Dataset excerpts:
☆ ☆ ☆ ☆ ☆

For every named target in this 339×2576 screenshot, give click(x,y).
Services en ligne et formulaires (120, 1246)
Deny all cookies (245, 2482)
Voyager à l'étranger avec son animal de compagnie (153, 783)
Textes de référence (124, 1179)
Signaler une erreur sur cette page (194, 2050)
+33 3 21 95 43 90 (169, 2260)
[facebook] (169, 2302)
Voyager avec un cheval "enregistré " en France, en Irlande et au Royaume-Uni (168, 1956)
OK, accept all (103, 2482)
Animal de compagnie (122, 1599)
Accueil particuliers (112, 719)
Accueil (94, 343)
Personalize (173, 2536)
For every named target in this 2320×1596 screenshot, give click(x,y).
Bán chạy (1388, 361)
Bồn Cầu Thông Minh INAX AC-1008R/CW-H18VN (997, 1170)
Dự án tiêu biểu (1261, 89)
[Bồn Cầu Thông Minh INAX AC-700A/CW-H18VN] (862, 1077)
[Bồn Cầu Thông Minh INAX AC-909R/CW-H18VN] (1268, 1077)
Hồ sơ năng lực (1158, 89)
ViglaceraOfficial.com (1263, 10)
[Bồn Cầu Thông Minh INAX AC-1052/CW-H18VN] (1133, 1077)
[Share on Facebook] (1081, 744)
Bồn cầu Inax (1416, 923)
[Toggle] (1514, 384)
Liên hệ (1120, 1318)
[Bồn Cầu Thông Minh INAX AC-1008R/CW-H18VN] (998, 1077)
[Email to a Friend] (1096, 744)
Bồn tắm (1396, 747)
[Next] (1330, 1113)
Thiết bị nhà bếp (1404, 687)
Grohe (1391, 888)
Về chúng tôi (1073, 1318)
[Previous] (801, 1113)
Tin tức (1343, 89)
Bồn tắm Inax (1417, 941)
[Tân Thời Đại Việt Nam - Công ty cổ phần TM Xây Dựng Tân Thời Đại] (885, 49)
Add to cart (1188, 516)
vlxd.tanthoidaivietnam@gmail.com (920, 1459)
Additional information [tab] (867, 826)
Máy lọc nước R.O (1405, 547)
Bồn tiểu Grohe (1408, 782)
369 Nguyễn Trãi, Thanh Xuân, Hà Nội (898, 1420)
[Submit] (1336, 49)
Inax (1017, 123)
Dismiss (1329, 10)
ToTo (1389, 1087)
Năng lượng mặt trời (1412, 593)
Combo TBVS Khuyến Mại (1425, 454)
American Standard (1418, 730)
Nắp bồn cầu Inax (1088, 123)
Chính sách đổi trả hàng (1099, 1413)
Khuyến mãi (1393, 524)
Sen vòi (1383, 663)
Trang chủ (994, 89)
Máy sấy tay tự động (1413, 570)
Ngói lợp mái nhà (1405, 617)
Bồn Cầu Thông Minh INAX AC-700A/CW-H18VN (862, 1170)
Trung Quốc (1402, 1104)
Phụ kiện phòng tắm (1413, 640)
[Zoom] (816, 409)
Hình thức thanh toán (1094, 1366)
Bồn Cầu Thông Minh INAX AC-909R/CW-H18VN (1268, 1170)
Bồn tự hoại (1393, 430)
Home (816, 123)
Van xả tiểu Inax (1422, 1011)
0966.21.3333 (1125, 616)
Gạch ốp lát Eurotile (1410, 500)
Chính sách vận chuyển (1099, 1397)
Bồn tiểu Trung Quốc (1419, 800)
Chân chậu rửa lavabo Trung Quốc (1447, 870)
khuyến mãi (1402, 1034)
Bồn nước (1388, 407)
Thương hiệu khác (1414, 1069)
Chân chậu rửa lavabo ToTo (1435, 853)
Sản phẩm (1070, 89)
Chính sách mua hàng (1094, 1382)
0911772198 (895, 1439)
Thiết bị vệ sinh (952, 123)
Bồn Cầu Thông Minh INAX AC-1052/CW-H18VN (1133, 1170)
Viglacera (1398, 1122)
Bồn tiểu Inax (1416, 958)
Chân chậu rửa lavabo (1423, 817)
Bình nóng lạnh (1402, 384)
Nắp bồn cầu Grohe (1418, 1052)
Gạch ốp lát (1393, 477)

☆ ☆ ☆ ☆ ☆

Task brief ▸ Repeat all of the entries exactly.

Task output ▸
For every named target in this 339×2576 screenshot, give click(x,y).
Services en ligne et formulaires (120, 1246)
Deny all cookies (245, 2482)
Voyager à l'étranger avec son animal de compagnie (153, 783)
Textes de référence (124, 1179)
Signaler une erreur sur cette page (194, 2050)
+33 3 21 95 43 90 (169, 2260)
[facebook] (169, 2302)
Voyager avec un cheval "enregistré " en France, en Irlande et au Royaume-Uni (168, 1956)
OK, accept all (103, 2482)
Animal de compagnie (122, 1599)
Accueil particuliers (112, 719)
Accueil (94, 343)
Personalize (173, 2536)
For every named target in this 2320×1596 screenshot, give click(x,y).
Bán chạy (1388, 361)
Bồn Cầu Thông Minh INAX AC-1008R/CW-H18VN (997, 1170)
Dự án tiêu biểu (1261, 89)
[Bồn Cầu Thông Minh INAX AC-700A/CW-H18VN] (862, 1077)
[Bồn Cầu Thông Minh INAX AC-909R/CW-H18VN] (1268, 1077)
Hồ sơ năng lực (1158, 89)
ViglaceraOfficial.com (1263, 10)
[Bồn Cầu Thông Minh INAX AC-1052/CW-H18VN] (1133, 1077)
[Share on Facebook] (1081, 744)
Bồn cầu Inax (1416, 923)
[Toggle] (1514, 384)
Liên hệ (1120, 1318)
[Bồn Cầu Thông Minh INAX AC-1008R/CW-H18VN] (998, 1077)
[Email to a Friend] (1096, 744)
Bồn tắm (1396, 747)
[Next] (1330, 1113)
Thiết bị nhà bếp (1404, 687)
Grohe (1391, 888)
Về chúng tôi (1073, 1318)
[Previous] (801, 1113)
Tin tức (1343, 89)
Bồn tắm Inax (1417, 941)
[Tân Thời Đại Việt Nam - Công ty cổ phần TM Xây Dựng Tân Thời Đại] (885, 49)
Add to cart (1188, 516)
vlxd.tanthoidaivietnam@gmail.com (920, 1459)
Additional information [tab] (867, 826)
Máy lọc nước R.O (1405, 547)
Bồn tiểu Grohe (1408, 782)
369 Nguyễn Trãi, Thanh Xuân, Hà Nội (898, 1420)
[Submit] (1336, 49)
Inax (1017, 123)
Dismiss (1329, 10)
ToTo (1389, 1087)
Năng lượng mặt trời (1412, 593)
Combo TBVS Khuyến Mại (1425, 454)
American Standard (1418, 730)
Nắp bồn cầu Inax (1088, 123)
Chính sách đổi trả hàng (1099, 1413)
Khuyến mãi (1393, 524)
Sen vòi (1383, 663)
Trang chủ (994, 89)
Máy sấy tay tự động (1413, 570)
Ngói lợp mái nhà (1405, 617)
Bồn Cầu Thông Minh INAX AC-700A/CW-H18VN (862, 1170)
Trung Quốc (1402, 1104)
Phụ kiện phòng tắm (1413, 640)
[Zoom] (816, 409)
Hình thức thanh toán (1094, 1366)
Bồn Cầu Thông Minh INAX AC-909R/CW-H18VN (1268, 1170)
Bồn tự hoại (1393, 430)
Home (816, 123)
Van xả tiểu Inax (1422, 1011)
0966.21.3333 (1125, 616)
Gạch ốp lát Eurotile (1410, 500)
Chính sách vận chuyển (1099, 1397)
Bồn tiểu Trung Quốc (1419, 800)
Chân chậu rửa lavabo Trung Quốc (1447, 870)
khuyến mãi (1402, 1034)
Bồn nước (1388, 407)
Thương hiệu khác (1414, 1069)
Chân chậu rửa lavabo ToTo (1435, 853)
Sản phẩm (1070, 89)
Chính sách mua hàng (1094, 1382)
0911772198 (895, 1439)
Thiết bị vệ sinh (952, 123)
Bồn Cầu Thông Minh INAX AC-1052/CW-H18VN (1133, 1170)
Viglacera (1398, 1122)
Bồn tiểu Inax (1416, 958)
Chân chậu rửa lavabo (1423, 817)
Bình nóng lạnh (1402, 384)
Nắp bồn cầu Grohe (1418, 1052)
Gạch ốp lát (1393, 477)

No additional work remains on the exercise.